PROVIDED DATA: Begin

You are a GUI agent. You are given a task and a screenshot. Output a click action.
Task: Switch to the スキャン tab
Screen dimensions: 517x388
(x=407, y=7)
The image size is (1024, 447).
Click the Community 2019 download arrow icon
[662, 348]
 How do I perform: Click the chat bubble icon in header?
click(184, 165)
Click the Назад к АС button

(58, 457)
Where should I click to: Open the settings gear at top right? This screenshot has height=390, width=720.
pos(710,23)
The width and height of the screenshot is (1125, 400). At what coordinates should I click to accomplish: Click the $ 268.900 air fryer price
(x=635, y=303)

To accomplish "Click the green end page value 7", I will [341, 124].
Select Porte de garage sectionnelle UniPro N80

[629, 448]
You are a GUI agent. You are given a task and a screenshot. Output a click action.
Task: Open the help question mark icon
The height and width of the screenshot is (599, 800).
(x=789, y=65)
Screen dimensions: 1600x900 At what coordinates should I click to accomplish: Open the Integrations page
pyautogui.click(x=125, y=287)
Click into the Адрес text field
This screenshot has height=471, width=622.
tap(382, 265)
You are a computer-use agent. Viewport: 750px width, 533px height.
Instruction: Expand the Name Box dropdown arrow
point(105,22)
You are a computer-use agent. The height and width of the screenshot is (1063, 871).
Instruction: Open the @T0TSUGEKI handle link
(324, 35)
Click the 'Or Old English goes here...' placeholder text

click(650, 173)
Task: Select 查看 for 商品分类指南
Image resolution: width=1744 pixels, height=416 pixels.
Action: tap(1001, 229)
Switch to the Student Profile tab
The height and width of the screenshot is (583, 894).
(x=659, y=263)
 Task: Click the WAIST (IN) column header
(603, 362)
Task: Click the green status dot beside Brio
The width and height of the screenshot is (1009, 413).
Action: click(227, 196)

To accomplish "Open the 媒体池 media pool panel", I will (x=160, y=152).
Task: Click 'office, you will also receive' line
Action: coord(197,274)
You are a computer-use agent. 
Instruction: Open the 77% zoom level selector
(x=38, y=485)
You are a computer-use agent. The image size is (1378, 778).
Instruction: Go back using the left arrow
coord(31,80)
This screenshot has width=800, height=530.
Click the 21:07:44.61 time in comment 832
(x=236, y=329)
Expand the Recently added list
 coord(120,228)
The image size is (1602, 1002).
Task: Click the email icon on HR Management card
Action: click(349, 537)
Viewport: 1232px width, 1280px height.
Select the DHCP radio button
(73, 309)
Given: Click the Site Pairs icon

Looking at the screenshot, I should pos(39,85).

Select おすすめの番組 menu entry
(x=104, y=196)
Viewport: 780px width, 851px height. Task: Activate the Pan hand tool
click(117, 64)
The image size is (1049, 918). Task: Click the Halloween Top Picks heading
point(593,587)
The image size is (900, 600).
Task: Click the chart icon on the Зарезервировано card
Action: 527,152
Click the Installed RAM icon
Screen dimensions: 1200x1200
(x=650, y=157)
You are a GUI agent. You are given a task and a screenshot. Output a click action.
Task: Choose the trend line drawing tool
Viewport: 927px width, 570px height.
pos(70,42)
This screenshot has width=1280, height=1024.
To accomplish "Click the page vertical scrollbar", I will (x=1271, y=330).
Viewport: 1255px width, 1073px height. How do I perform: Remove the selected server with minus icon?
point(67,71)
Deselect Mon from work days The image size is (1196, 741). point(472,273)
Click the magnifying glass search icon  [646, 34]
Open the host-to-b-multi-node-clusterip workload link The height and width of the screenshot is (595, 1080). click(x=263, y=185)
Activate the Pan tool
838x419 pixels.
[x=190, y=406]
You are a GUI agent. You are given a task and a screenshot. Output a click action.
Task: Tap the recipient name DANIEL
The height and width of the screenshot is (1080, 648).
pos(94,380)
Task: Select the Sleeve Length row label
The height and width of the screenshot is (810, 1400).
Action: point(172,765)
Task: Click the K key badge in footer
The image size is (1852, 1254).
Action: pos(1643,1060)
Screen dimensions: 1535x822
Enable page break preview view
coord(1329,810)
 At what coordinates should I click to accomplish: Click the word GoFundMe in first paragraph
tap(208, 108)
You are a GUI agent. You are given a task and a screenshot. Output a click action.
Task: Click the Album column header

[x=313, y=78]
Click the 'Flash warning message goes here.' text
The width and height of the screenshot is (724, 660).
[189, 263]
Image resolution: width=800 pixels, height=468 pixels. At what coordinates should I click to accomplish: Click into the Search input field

PROVIDED DATA: End

## TASK DIRECTIONS
Nothing but the lines from the one holding "Task: Select the Sleeve Length row label" through the last line of the data may be output, and each must match exactly.

## ANSWER AREA
Task: Select the Sleeve Length row label
The height and width of the screenshot is (810, 1400).
Action: point(172,765)
Task: Click the K key badge in footer
The image size is (1852, 1254).
Action: pos(1643,1060)
Screen dimensions: 1535x822
Enable page break preview view
coord(1329,810)
 At what coordinates should I click to accomplish: Click the word GoFundMe in first paragraph
tap(208, 108)
You are a GUI agent. You are given a task and a screenshot. Output a click action.
Task: Click the Album column header

[x=313, y=78]
Click the 'Flash warning message goes here.' text
The width and height of the screenshot is (724, 660).
[189, 263]
Image resolution: width=800 pixels, height=468 pixels. At what coordinates should I click to accomplish: Click into the Search input field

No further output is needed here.